The Company's operations may be subject to the Clean Air Act ("CAA") and comparable state and local requirements. Amendments to the CAA were adopted in 1990 and contain provisions that may result in the gradual imposition of certain pollution control requirements with respect to air emissions from the operations of the Company. The EPA and states have been developing regulations to implement these requirements. The Company may be required to incur certain capital expenditures in the next several years for air pollution control equipment in connection with maintaining or obtaining operating permits and approvals addressing other air emission-related issues.
The Company's expenses relating to preserving the environment during 2004 were not significant in relation to operating costs and the Company expects no material change in 2005. Environmental regulations have had no materially adverse effect on the Company's operations to date, but no assurance can be given that environmental regulations will not, in the future, result in a curtailment of production or otherwise have a materially adverse effect on the Company's business, financial condition or results of operations.

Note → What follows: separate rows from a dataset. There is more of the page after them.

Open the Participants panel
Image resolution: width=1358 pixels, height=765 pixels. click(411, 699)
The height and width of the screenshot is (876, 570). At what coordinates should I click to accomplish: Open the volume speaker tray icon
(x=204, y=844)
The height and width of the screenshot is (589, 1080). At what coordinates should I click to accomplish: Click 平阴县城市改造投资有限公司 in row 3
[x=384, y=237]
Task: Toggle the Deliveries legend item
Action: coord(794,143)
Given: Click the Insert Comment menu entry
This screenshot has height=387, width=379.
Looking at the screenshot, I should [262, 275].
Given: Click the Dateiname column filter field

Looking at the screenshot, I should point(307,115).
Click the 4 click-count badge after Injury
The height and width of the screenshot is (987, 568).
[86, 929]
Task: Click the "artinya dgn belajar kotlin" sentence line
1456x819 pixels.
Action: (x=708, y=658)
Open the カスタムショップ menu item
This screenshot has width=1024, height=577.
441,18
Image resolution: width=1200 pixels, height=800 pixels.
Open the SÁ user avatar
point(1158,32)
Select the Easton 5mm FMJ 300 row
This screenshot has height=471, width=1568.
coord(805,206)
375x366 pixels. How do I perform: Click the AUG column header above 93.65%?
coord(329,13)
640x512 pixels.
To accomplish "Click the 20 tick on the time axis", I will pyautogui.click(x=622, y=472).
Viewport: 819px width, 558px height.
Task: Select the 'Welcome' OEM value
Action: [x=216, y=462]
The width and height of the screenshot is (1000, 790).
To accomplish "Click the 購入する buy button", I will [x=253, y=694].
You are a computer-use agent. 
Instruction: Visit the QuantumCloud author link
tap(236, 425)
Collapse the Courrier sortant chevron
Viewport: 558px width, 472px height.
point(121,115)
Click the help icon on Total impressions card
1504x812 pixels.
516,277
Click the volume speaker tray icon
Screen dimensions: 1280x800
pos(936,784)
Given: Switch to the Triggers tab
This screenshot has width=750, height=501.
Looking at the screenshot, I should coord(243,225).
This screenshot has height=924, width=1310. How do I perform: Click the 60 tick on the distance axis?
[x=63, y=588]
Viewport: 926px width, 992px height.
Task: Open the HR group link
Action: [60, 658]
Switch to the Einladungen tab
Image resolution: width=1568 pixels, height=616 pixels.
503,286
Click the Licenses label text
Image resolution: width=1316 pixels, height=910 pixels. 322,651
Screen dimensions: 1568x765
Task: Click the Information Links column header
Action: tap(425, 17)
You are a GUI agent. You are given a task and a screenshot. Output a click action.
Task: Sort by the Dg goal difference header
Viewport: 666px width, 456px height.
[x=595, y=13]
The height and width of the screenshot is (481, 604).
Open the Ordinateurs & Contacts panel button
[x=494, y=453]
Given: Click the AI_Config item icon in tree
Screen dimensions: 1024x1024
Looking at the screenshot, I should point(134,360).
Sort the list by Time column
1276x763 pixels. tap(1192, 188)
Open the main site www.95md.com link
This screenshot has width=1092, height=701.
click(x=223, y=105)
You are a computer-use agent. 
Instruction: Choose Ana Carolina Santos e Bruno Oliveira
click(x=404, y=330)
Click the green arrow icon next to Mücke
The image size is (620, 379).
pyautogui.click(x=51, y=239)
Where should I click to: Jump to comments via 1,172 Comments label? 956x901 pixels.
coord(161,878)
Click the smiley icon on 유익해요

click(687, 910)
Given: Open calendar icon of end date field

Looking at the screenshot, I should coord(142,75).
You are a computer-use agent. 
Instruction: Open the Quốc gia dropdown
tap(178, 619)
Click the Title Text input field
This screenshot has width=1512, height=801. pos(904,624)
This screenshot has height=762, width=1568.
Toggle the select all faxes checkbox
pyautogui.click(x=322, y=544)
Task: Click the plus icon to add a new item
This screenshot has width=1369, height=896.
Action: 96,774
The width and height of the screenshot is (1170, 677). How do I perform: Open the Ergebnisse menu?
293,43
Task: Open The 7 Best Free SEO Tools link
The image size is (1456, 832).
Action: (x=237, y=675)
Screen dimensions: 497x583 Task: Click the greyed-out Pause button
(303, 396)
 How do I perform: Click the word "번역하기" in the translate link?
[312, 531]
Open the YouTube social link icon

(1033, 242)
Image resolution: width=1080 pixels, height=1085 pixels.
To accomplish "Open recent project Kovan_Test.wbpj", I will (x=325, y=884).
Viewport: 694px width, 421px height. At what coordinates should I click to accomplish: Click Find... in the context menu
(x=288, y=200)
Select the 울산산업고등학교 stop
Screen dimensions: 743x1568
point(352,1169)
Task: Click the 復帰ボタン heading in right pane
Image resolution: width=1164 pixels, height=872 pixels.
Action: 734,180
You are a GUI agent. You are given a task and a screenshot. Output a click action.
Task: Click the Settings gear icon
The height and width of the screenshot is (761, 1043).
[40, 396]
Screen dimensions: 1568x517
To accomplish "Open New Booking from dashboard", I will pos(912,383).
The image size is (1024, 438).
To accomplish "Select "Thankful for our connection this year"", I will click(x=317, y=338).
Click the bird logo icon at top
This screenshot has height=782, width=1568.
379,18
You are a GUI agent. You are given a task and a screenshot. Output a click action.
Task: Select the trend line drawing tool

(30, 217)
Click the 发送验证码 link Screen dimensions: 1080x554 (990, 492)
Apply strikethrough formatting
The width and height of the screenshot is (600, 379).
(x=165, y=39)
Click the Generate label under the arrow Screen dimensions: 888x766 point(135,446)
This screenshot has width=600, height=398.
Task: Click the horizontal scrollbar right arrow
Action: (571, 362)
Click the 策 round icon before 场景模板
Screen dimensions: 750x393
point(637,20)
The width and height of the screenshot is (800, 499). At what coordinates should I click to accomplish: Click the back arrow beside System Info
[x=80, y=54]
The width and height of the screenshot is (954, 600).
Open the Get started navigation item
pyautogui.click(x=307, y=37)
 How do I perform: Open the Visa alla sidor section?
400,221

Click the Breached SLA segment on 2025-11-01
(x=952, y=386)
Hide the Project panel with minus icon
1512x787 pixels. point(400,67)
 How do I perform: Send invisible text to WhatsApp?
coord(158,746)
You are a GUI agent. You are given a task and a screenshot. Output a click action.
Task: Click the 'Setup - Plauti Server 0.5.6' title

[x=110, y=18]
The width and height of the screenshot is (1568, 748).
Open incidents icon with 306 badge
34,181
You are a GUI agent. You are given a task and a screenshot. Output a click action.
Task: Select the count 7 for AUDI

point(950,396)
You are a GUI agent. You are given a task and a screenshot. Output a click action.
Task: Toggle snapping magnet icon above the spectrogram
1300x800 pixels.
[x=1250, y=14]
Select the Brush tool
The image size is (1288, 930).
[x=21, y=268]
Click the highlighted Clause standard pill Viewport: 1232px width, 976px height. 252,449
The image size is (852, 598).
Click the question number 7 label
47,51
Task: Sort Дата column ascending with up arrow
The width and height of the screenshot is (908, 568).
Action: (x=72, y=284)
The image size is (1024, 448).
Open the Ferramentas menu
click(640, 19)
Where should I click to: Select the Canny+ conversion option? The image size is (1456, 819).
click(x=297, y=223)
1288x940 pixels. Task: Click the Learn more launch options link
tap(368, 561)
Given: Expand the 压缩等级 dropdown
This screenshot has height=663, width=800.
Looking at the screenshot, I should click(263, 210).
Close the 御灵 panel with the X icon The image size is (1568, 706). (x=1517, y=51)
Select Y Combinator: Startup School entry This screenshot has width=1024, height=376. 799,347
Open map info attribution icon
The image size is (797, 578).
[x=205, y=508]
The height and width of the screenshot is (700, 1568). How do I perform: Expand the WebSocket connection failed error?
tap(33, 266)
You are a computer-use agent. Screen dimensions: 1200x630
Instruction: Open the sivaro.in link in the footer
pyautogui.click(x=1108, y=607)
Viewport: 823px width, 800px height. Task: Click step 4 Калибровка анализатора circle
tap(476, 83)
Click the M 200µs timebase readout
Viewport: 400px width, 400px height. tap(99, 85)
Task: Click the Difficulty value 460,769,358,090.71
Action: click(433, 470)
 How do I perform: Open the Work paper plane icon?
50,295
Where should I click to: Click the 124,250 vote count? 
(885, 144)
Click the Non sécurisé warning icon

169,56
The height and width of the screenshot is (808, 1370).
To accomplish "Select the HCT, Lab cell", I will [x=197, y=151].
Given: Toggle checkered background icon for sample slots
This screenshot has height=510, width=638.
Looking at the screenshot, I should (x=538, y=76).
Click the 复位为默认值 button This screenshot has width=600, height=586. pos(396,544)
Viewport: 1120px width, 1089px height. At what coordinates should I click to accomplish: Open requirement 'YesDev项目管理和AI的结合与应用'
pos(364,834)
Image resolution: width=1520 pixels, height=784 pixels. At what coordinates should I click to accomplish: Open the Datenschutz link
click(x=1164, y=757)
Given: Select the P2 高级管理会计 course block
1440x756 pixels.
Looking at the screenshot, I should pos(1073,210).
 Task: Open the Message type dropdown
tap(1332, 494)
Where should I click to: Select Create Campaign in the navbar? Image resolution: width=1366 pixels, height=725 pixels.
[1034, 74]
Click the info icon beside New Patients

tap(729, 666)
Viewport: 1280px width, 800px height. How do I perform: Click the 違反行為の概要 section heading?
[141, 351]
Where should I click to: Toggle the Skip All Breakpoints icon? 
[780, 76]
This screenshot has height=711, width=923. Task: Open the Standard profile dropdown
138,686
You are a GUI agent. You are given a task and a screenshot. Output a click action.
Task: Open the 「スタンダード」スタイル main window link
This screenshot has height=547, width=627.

Operating Hazards and Insurance
The Company's exploration and production operations include a variety of operating risks, including the risk of fire, explosions, blowouts, cratering, pipe failure, casing collapse, abnormally pressured formations, and environmental hazards such as gas leaks, ruptures and discharges of toxic gas, the occurrence of any of which could result in substantial losses to the Company due to injury and loss of life, severe damage to and destruction of property, natural resources and equipment, pollution and other environmental damage, clean‑up responsibilities, regulatory investigation and penalties and suspension of operations. The Company's pipeline, gathering and distribution operations are subject to the many hazards inherent in the natural gas industry. These hazards include damage to wells, pipelines and other related equipment, and surrounding properties caused by hurricanes, floods, fires and other acts of God, inadvertent damage from construction equipment, leakage of natural gas and other hydrocarbons, fires and explosions and other hazards that could also result in personal injury and loss of life, pollution and suspension of operations.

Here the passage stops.